Table format comparisons - Change queries and CDC

I work for Confluent, where the table/stream duality has been written and spoken about for many years. Jay Kreps wrote about it back in 2013 while still at LinkedIn. This duality concept is about how the stream and the table are different sides of the same coin:

  • A stream is a log of events where each event represents some change in the world. For example, a user account was created, and then, in another event, it was deleted. OLTP databases use transaction logs (aka write-ahead-logs and redo-logs) where changes are written before being applied to a table.

  • A table is a point-in-time snapshot of the world. At point t1, user 1 existed in the table, and in point t2, the user did not exist. Some databases store the table state of multiple points in time, with the table formats being one example with their immutable data + log of deltas/snapshots design.

This post, and its associated deep dives, will look at how changes made to an Iceberg/Delta/Hudi/Paimon table can be emitted as a stream of changes. In the context of the table formats, it is not a continuous stream, but the capability to incrementally consume changes by performing periodic change queries.

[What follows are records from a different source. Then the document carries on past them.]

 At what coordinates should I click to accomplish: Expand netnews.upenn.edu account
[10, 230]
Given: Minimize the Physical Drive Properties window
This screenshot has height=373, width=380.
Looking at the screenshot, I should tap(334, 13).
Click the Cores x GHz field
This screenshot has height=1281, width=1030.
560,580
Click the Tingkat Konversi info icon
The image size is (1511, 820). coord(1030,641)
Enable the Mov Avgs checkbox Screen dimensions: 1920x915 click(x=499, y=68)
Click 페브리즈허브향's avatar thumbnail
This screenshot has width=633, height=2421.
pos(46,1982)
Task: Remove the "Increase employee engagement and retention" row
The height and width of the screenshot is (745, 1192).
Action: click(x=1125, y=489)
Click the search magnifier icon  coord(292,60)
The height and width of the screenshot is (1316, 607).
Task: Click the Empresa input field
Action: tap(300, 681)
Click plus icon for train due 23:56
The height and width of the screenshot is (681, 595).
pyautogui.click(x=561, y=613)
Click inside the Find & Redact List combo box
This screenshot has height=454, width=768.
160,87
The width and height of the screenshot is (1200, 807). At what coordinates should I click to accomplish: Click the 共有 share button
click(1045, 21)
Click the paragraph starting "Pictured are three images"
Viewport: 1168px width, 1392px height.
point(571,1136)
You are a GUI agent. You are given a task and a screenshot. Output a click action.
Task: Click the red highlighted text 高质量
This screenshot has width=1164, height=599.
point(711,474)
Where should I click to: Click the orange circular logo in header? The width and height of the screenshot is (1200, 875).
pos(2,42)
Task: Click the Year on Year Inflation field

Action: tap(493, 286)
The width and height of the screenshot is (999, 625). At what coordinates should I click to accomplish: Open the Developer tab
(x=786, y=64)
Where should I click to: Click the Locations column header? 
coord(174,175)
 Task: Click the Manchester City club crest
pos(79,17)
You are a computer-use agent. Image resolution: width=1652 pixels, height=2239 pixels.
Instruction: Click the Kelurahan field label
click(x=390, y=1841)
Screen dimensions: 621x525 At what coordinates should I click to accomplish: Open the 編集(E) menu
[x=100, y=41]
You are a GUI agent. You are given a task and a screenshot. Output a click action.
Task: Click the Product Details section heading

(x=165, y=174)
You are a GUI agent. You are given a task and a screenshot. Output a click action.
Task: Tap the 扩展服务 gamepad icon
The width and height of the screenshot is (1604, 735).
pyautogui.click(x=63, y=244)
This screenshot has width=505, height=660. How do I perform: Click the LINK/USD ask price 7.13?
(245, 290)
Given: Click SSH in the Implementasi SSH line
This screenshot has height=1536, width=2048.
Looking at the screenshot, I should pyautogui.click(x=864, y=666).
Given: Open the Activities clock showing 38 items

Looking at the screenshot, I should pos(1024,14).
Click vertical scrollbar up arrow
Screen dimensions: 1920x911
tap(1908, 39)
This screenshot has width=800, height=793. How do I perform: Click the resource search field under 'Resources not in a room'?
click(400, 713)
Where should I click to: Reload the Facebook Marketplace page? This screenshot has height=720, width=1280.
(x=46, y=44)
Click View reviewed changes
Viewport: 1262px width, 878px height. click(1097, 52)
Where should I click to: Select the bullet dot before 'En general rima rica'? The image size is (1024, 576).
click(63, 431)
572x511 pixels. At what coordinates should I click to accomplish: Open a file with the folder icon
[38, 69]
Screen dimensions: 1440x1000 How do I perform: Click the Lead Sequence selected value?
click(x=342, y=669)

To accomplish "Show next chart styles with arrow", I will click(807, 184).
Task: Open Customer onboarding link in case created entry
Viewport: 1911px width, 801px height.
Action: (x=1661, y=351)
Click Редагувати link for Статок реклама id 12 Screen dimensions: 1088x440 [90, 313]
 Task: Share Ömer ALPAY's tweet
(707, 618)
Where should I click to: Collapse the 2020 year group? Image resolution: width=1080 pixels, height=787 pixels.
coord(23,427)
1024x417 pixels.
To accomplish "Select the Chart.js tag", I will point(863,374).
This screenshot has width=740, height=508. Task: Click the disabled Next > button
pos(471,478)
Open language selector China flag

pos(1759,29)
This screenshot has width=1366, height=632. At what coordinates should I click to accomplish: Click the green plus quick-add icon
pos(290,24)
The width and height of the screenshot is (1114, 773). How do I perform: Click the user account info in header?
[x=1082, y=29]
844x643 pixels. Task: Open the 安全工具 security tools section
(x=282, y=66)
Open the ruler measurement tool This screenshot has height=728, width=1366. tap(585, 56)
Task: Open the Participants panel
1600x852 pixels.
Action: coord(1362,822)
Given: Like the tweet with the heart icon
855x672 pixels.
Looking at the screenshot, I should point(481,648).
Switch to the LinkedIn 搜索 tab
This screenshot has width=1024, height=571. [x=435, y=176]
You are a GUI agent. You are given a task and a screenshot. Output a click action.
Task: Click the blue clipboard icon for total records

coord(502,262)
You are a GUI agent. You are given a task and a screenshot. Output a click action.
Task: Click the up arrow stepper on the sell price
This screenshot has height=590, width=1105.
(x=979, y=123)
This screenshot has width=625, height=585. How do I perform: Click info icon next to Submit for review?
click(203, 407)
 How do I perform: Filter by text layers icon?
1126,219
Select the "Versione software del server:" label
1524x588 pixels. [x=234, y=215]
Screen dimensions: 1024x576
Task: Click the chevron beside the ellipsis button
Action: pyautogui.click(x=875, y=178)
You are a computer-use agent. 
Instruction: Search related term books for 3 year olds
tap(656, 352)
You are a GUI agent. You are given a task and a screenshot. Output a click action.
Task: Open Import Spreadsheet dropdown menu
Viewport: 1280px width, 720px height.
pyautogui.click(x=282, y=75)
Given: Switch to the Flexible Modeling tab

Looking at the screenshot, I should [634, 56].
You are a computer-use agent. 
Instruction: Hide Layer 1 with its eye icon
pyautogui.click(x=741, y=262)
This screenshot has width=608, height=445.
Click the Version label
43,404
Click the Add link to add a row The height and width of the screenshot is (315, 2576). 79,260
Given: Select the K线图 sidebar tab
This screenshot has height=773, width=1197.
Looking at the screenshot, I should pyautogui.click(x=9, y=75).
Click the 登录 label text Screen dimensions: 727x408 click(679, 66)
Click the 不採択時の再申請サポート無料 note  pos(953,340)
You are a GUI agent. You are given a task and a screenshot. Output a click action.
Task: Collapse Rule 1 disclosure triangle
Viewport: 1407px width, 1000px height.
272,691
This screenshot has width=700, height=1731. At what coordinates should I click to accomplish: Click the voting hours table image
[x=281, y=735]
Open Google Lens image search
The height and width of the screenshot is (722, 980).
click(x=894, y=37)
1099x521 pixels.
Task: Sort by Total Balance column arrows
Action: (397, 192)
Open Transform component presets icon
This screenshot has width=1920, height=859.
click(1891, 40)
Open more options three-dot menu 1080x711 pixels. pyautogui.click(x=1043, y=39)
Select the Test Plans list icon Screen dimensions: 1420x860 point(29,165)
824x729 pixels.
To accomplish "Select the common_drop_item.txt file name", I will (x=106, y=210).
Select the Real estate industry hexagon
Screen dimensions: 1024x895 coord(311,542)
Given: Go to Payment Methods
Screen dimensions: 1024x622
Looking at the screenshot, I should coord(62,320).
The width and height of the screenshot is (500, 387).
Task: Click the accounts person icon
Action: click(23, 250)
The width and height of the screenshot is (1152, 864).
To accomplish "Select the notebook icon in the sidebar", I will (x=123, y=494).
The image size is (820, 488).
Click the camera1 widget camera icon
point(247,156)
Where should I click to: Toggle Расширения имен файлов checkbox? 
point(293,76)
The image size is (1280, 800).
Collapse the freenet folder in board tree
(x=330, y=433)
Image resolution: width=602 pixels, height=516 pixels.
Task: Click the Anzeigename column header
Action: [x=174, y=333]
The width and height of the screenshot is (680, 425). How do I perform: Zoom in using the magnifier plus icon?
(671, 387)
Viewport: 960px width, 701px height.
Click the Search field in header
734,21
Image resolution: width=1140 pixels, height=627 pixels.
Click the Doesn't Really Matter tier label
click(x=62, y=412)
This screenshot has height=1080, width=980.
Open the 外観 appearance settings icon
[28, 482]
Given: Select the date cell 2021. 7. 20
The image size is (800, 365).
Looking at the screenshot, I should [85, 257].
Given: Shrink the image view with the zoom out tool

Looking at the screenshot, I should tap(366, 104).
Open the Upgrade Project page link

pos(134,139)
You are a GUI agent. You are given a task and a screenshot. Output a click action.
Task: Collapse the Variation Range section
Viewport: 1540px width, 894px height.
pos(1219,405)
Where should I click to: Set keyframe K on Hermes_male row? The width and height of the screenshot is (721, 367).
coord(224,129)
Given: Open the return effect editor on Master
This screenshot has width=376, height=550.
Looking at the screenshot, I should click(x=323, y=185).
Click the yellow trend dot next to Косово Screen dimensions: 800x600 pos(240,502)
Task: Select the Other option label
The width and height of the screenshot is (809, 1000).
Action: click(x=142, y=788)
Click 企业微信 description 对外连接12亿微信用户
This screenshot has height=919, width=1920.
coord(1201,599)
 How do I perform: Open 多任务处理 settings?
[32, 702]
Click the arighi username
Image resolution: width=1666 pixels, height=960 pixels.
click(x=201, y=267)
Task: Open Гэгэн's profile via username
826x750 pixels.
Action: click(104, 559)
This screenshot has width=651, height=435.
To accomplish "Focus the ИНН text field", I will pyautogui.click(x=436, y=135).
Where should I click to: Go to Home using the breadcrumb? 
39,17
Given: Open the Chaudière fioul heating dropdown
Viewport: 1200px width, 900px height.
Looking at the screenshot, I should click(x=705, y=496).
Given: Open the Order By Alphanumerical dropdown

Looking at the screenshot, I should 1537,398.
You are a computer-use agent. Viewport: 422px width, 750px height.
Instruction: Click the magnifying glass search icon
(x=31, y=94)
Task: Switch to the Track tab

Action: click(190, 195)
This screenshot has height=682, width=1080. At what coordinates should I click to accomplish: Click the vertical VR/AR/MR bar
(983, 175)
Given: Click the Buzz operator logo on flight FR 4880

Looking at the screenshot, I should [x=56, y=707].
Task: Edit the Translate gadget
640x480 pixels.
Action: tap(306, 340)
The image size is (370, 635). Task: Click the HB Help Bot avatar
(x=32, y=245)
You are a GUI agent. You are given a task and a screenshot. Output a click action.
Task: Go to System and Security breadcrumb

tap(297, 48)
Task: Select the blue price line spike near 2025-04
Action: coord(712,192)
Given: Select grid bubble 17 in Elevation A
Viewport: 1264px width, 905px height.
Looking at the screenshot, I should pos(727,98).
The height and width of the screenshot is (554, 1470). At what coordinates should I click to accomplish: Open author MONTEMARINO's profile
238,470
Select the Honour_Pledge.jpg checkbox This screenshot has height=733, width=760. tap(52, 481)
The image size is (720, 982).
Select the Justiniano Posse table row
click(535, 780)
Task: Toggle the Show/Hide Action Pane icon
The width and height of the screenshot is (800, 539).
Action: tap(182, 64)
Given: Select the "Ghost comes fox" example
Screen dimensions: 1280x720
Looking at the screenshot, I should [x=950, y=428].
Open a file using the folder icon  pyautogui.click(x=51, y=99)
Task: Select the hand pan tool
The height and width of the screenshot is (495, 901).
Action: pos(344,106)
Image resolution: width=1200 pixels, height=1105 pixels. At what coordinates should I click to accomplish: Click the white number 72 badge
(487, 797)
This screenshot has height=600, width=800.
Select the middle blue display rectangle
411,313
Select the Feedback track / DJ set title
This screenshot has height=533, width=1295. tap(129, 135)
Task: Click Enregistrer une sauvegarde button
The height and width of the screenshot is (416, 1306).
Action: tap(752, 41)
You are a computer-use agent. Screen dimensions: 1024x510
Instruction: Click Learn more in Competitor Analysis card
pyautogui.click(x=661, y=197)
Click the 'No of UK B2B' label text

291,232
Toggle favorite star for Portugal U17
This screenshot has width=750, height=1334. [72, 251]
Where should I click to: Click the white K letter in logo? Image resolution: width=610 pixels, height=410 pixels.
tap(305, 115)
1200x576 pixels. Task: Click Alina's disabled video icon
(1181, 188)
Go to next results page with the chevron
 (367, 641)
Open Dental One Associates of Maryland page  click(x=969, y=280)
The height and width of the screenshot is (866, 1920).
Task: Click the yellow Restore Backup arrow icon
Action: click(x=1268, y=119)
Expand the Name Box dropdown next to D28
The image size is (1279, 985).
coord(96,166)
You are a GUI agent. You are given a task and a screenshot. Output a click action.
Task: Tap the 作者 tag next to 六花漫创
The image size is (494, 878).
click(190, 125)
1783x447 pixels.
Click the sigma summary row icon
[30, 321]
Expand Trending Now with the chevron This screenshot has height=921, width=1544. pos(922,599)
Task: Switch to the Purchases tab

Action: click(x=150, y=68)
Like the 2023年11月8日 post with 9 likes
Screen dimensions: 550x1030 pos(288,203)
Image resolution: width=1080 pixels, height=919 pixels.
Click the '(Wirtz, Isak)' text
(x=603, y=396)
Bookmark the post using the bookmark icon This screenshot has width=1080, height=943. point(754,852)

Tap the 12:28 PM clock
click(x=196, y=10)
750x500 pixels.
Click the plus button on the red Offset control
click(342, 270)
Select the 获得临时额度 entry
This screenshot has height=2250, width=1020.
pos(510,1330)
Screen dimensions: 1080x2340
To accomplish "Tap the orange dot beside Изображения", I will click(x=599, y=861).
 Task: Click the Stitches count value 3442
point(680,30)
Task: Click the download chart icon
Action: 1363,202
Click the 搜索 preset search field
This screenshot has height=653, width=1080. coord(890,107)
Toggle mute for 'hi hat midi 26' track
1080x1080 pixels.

These change queries can return full Change Data Capture (CDC) data or just the latest data written to the table. When people think of CDC, they might initially think of tools such as Debezium that read the transaction logs of OLTP databases and write a stream of change events to something like Apache Kafka. From there the events might get written to a data lakehouse. But the lakehouse table formats themselves can also generate a stream of change events that can be consumed incrementally. That is what this post is about.

Before I begin, I also recommend reading the Snowflake engineering paper, What’s the Difference? Incremental Processing with Change Queries in Snowflake, which has a great introduction to the concepts of change queries. Their implementation is focused on how Snowflake works internally but the Semantics section of the paper takes a broader look at change queries that I think is well written.

At a conceptual level

There are different forms of consuming changes:

  • Incremental change queries are SQL queries that return the changes that have occurred between two points in time:

    • CDC queries: Consume the latest changes with the operation type, such as insert, update-before, update-after and delete, as a column. For updates, update-before contains the original row and update-after contains the updated row. This allows a CDC reader to know how a row was changed. This is known as the before/pre image and after/post image of a row. 

    • Latest-state queries: Consume the latest inserted/updated rows without the historical before image. This may be limited to only the new rows that were inserted (append-only change queries), or both the new and updated rows (upsert change queries). Deletes by definition cannot be read using this technique, but they can be reflected by simply not returning a row that might otherwise have been returned.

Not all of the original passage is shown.